Fixity of the page — The page stays the same. Whenever you pick it up, its’ the same. You can count on it, and refer and cite it with certainty.

Fixity of the edition — No matter which copy of the book you pick up, anywhere, it will be the same, so the fixed content is shared, and within an edition, the same always.

Fixity of the object — Paper books last a very long time, and their text doesn’t change as they age.

Sense of completeness — A sense of finality and closure that became part of the attraction of literature.

These are very real, and very attractive qualities. And Carr is absolutely correct that they are some of the qualities that will disappear in ebooks, at least in the versions of ebooks we can see now. He is correct to point out that we will miss them, and that we should be aware of this loss as we chose what kind of books we buy or write.

Liquidbook

However, Carr did not list the corresponding downside/upside of ebooks, but there are Four Fluidities of the ebook:

Fluidity of the page – Can flow to fit any space, any where, any time.

Fluidity of the edition – Can be corrected or improved incrementally.

Fludity of the item – Can be kept in the cloud at such low cost that it is “free” to keep and constantly slipped to new “movage” platforms.

Sense of growth – The never-done-ness of an ebook (at least in the ideal) resembles a life more than a stone, animating us as creators and readers.

These are some of the things we gain. Will these fluidities be enough to outweigh the fixities we lose?

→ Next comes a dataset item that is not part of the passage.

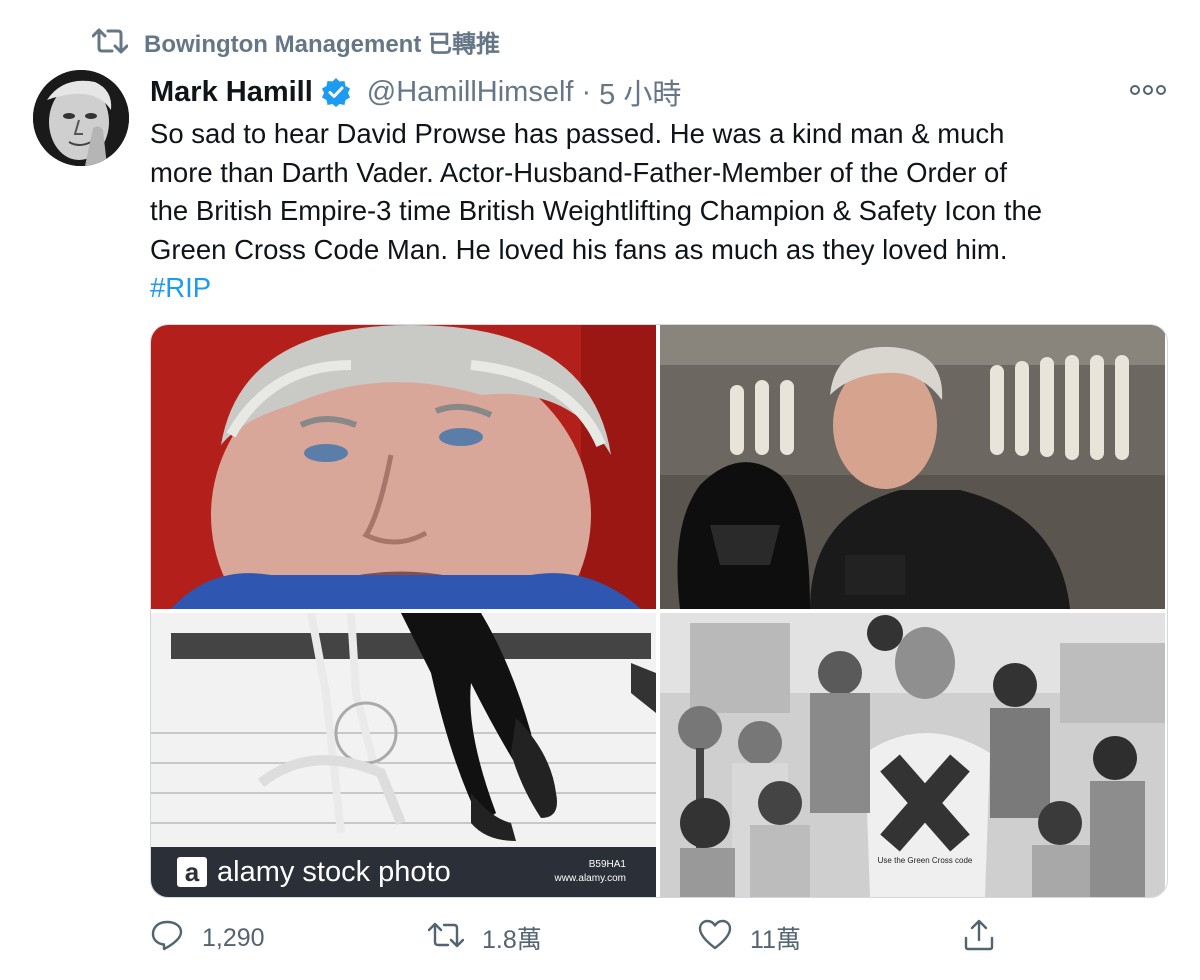 This screenshot has width=1200, height=980. What do you see at coordinates (234, 938) in the screenshot?
I see `reply-count: 1,290` at bounding box center [234, 938].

Finally, both of these character sets, of fixity and the fluidity, are driven by technology, of paper and electrons. Paper favors fixity, electrons favor fluidity. There is nothing to prevent us from inventing another technology of text, a third way, that might be “in-between” paper and electrons, or might have some of the qualities of the first set and some of the second. I am not convinced that these are binary qualities, nor do they have to only be extremes. It may be possible to invent fixed electronic books, or rigid ebooks, or sticky text in between.